Várias vezes por mês, Ha e seus companheiros podem ser encontrados saltando por Paris, em busca de placas de publicidade sobre toldos ou nomes de lojas iluminados. Eles procuram os pequenos interruptores de emergência instalados do lado de fora das lojas, a 3 ou 4 metros de altura, que em geral controlam apenas as placas externas —não as vitrines que banham o interior das lojas em luz ostensiva.

Áreas elegantes como a avenida Champs-Élysées são o playground ideal. Descendo a via, eles desligam as placas das lojas de luxo uma a uma, acertando seus alvos como atiradores.

"Clique." Louis Vuitton. "Clique." Longchamp. "Clique." Rolex.

Embora escalar a propriedade alheia para apagar luzes possa parecer uma forma de invasão, os atletas de parkour –vigilantes não violentos, para alguns– insistem que a atividade apenas impõe regras raramente respeitadas. Mais de uma década atrás, a Prefeitura de Paris emitiu ordens exigindo que lojas desliguem luminosos e vitrines da 1h às 6h, mas a portaria é amplamente ignorada, com poucas consequências.

"Por dez anos não houve acompanhamento, controle ou sanção", diz Anne-Marie Ducroux, chefe da Associação Nacional para a Proteção do Céu e do Ambiente Noturno, que há muito faz lobby para ampliar os esforços contra a poluição luminosa.

É por isso que os membros do On The Spot tomaram o assunto nas próprias mãos. O grupo muitas vezes segue para o chamado bairro do Triângulo Dourado, epicentro do luxo francês no oeste de Paris, onde elegantes edifícios da era Haussmann com fachadas de cor creme se alinham.

Fazer cumprir as ordens no lugar das autoridades certamente entra numa área jurídica cinzenta. Mas o grupo afirma que todos os policiais que encontram nas rondas aprovam a iniciativa –desde que não cause danos. E eles têm o apoio da Câmara Municipal.

"Eles estão certos em agir", diz Dan Lert, vice-prefeito de Paris responsável pelo ambiente. "É também graças a eles que vamos acabar com esses hábitos chocantes."

Dali Debabeche, outro membro do On The Spot, afirma que essas missões noturnas permitiram que ele aprimorasse suas habilidades no parkour enquanto "enviava uma mensagem" sobre proteção ambiental. "Dois coelhos em uma cajadada só."

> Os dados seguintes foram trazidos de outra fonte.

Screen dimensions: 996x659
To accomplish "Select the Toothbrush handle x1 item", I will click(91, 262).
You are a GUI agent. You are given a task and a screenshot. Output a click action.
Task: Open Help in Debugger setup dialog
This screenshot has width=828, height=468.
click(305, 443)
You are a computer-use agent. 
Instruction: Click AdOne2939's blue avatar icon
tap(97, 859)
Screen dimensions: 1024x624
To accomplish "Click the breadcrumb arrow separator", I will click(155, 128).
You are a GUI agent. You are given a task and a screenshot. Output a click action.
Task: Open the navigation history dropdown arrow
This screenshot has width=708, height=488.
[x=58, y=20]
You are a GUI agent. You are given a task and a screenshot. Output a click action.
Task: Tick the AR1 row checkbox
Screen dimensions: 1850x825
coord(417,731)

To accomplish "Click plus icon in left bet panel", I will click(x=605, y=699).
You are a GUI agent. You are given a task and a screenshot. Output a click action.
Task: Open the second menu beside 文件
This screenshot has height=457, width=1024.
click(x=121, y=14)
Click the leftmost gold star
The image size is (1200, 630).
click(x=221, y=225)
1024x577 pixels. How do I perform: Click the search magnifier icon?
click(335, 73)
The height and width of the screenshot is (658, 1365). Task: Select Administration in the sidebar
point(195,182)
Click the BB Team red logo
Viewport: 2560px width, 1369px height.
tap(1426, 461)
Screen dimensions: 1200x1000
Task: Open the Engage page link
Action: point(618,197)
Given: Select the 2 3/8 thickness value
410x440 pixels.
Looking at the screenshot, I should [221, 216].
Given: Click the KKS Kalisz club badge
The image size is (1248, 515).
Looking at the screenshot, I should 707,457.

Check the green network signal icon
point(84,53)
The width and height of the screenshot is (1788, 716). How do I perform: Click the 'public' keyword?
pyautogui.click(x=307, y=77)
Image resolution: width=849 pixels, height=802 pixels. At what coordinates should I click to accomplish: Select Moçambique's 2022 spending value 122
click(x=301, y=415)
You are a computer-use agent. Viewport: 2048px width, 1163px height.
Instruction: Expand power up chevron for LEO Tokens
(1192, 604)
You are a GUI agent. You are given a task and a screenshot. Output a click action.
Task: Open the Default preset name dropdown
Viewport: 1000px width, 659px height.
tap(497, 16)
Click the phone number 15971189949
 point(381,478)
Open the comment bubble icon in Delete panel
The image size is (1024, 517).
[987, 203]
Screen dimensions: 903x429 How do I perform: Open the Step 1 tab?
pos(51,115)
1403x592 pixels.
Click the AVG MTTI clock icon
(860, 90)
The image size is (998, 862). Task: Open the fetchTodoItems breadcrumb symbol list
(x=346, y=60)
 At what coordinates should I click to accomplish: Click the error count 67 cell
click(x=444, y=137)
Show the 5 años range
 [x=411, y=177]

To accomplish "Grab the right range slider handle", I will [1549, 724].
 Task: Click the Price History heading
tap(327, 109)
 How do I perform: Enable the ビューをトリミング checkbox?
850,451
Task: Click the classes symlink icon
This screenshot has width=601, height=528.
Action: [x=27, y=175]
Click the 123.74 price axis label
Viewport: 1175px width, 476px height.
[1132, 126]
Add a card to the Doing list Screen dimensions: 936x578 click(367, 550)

Ha, 30, conta que o coletivo foi inspirado no Wizzy Gang, da cidade de Rennes. O vídeo de uma dessas performances no Instagram, em 2020, teve mais de 700 mil visualizações. Logo iniciativas semelhantes surgiram. "Somos uma geração que sofre o impacto do aquecimento global", diz Mathieu Brulard, 27, da Wizzy Gang. "Não acredito mais que a solução virá de líderes políticos." Para ele, essas patrulhas são apenas o exemplo mais recente de uma geração mais jovem pronta para agir.

Cidades menores na França devem cumprir decretos de desligamento de luzes emitidos pelo governo semelhantes ao de Paris. Regras que, segundo as autoridades, poderiam economizar eletricidade suficiente para abastecer 750 mil residências todos os anos.

Em uma recente expedição noturna do On The Spot, as ruas brilhavam com letreiros deslumbrantes. "Ótimo", disse Benhalima, com clara empolgação. Ao ver a placa reluzente de um banco onde ele tem conta, correu para subir numa calha e desligá-la. "Meu favorito", disse, com um sorriso.

Ao final do passeio, às 3h30, eles apagaram quase 40 placas.

Muitas das lojas-alvo não responderam à reportagem sobre o parkour. As demais disseram que suas placas estavam iluminadas à noite devido a problemas com os sistemas de controle automático. Alguns funcionários afirmaram desconhecer os decretos e questionaram a legalidade da atividade do grupo.

O movimento talvez nunca tenha sido mais relevante do que hoje, com a França se movendo em direção ao que o presidente Emmanuel Macron chamou de nova era de "sobriedade" energética.

As autoridades de Paris começaram recentemente a apagar as luzes ornamentais de monumentos mais cedo, como parte de um plano para reduzir o uso de energia em 10% neste inverno. O governo também publicou um decreto padronizando regras de apagamento de luzes de letreiros publicitários em toda a França: eles devem ser desligados da 1h às 6h, e a violação é punível com multa de € 1.500 (R$ 7.650).

Ducroux diz que a nova regra não tem a ambição necessária na atual crise. Mas Ha afirma que notou que algumas lojas pararam de deixar as luzes acesas depois que seu grupo as apagou. Ele espera que outras sigam o exemplo. "Pelo menos vou dormir melhor."